Several years ago, a client came to me to help work out language to establish a restricted endowment for someone donating land to establish a camp – all nice stuff.  About year or two later, the client called and said that the donor has passed away.  The endowment agreement never was signed but the donor had done his estate plans without involvement of the charity.  The result: he left everything he had to this charitable organization, including the valuable land and more, around $15 million in total.  No strings, either!  Not that it mattered since the nonprofit knew the donor well enough to create a board restricted fund to meet the donor’s wishes posthumously.  All nice stuff until a long lost relative got notice that great uncle Charlie passed – and all of his money is going to charity, do you object?

So, the client asked me what they should do in the face of the challenge to the estate.  Apparently the donor’s attorney had done everything right, even a video of the client attesting to no undo influence and mental capacity.  Upon hearing these facts, my advice was to hire the largest, nastiest law firm in that state and instruct them to squash the other side.  Having had the misfortune of being in a small law practice and having run up against big law firms, I knew exactly the pain a large firm would put the challenging attorneys through.  Make is so not worth their time and money that they will walk away.  In any case, the charity’s bequest was completely solid – it was just a matter of time (they just didn’t want to wait years for the funds).

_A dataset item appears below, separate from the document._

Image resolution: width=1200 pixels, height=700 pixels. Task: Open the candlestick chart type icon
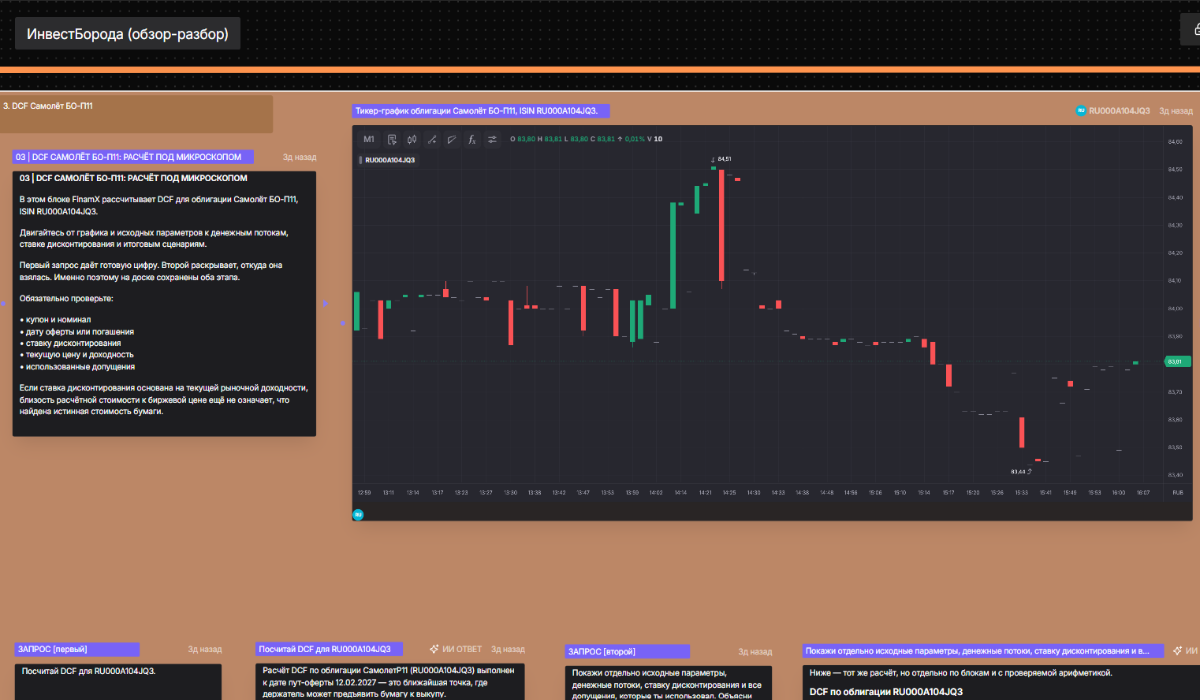(x=412, y=139)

The client consulted with a top law firm in the state and lo and behold, they settled with the family – a few hundred thousand to send the great nephew off in style.

I found out that what would normally be considered a frivolous law suit (estate challenges only can be instituted by someone who would have received estate funds had the person died without a will – i.e. a next-in-line descendant), was actually a smart move.

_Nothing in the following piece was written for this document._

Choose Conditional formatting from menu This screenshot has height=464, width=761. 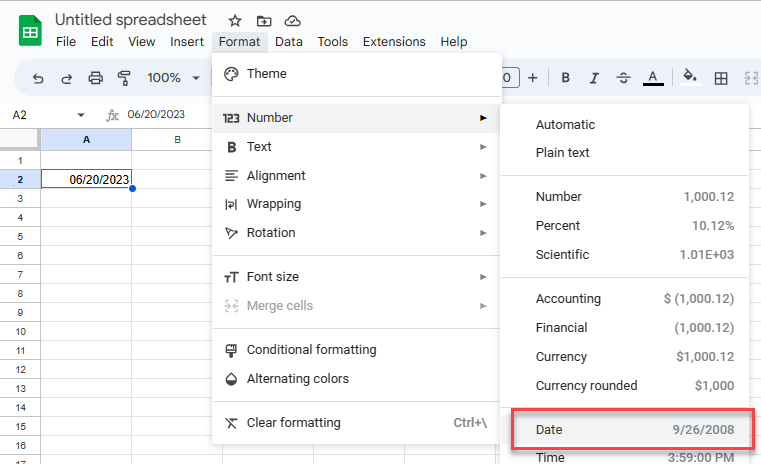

For regulars to this blog, you should know my personal involvement and feelings regarding the Huguette Clark estate (search my blog for numerous posts on the topic).  So, when Bill Dedman’s email with a link to his latest piece on the Clark estate came through this morning, it wasn’t surprising.  The title says it all:  “Kin of heiress Huguette Clark in talks to receive share of $300 million estate.” Click the title if you want to see the article!

All not surprising – the whole story was a ruse from the start to squeeze some bucks out of the estate.  All of the accusations, negative stories about the estate attorney and accountant, the law suit against the hospital, all of it was for one purpose and one purpose only: how much money can we (the relatives who had nothing whatsoever to do with Ms. Clark) get out of the old lady – who to their chagrin lived to the ripe old age of 104 and only signed a will very late in the game.  Ironically and perhaps with divine justice, Ms. Clark outlived so many of the family who were to me scheming and planning and waiting to get her money (having squandered their wealth over the years).  It could have been billions of dollars, too, had her assets been managed professionally.

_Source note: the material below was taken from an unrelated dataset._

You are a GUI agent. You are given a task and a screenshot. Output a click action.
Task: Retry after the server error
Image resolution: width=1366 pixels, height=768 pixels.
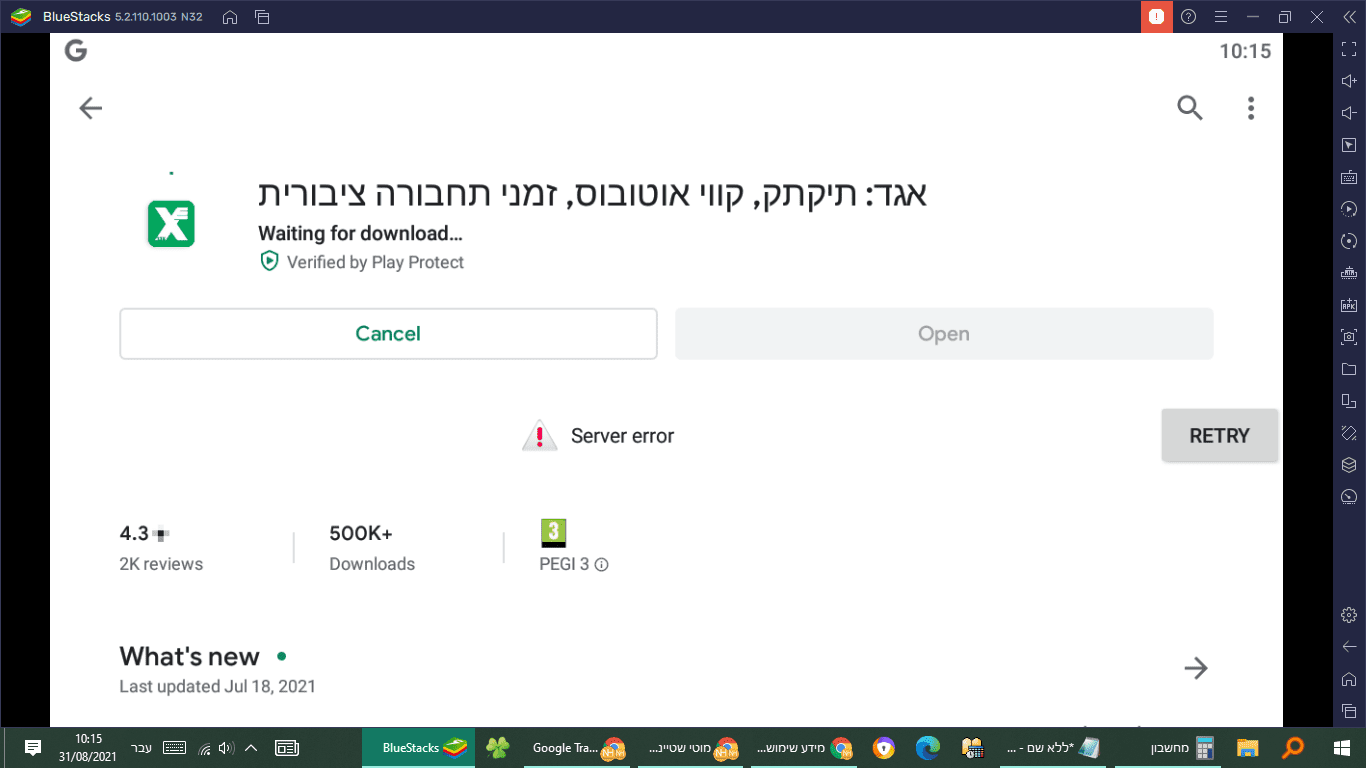(1219, 435)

Here is a snip-it from the linked article that says it all:  “Fourteen of the 19 said in legal papers that they never met their reclusive aunt. The last time any of them recalled speaking with her in person was in 1957, although some said hello when their parents were on the phone with Huguette on holidays.”  I think they were stretching the truth even there.  Ms. Clark was a recluse and these “relatives” were descendants of her half-siblings (all of whom were adults when she was born) who probably didn’t appreciate their father’s new late in life family.

So what do walk away with from these stories?  The unfortunate reality is that estate challenges – from next-of-kin only – don’t follow the normal “frivolous law suit” standard that other legal cases do.  There is almost no way around it.  Planned giving fundraisers – do your best to make sure family knows what your donors are doing, keep good files and don’t be surprised when the family fights the will.  Usually it is the long lost nieces and nephews and other more distant relatives who fight the most.  No guilt about their parents, just greed and easy money.